De Gaulle, encore une fois

Charles de Gaulle

Jean Monnet est honorablement connu. On dit de lui et l’on va répétant qu’il est le « père de l’Europe ». Après la Seconde Guerre mondiale, il imagina un accord demeuré fameux, relatif au charbon et à l’acier, annoncé sous les ors du somptueux salon de l’Horloge, quai d’Orsay, le 9 mai 1950, par Robert Schuman, ministre des Affaires étrangères, modifié et signé le 18 avril 1951 (CECA, Communauté européenne du charbon et de l’acier). Nous lui en sommes reconnaissants.

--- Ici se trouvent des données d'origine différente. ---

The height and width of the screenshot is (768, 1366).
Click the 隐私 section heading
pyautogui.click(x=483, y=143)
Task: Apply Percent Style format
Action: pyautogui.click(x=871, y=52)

Au physique, M. Monnet ressemblait à un personnage de la IIIe République parfaitement à son aise sous la IVe. Il n’avait pas de temps à perdre. Il voyait ce qu’il voyait, et n’ignorait rien de ce qu’il savait. L’art de la conversation, très peu pour lui ! Mais une négociation, un accord, une entente, ou bien même une facture de cognac (il en vendait), tout cela lui inspirait confiance. Relativement aux choses de la politique, il était prudent, c’est-à-dire réaliste ou, si l’on préfère, centriste. Un centriste est un praticien de la branche erratique des mathématiques, par quoi l’on démontre que la circonférence est quelque part et le centre partout ailleurs.[access capability= »lire_inedits »]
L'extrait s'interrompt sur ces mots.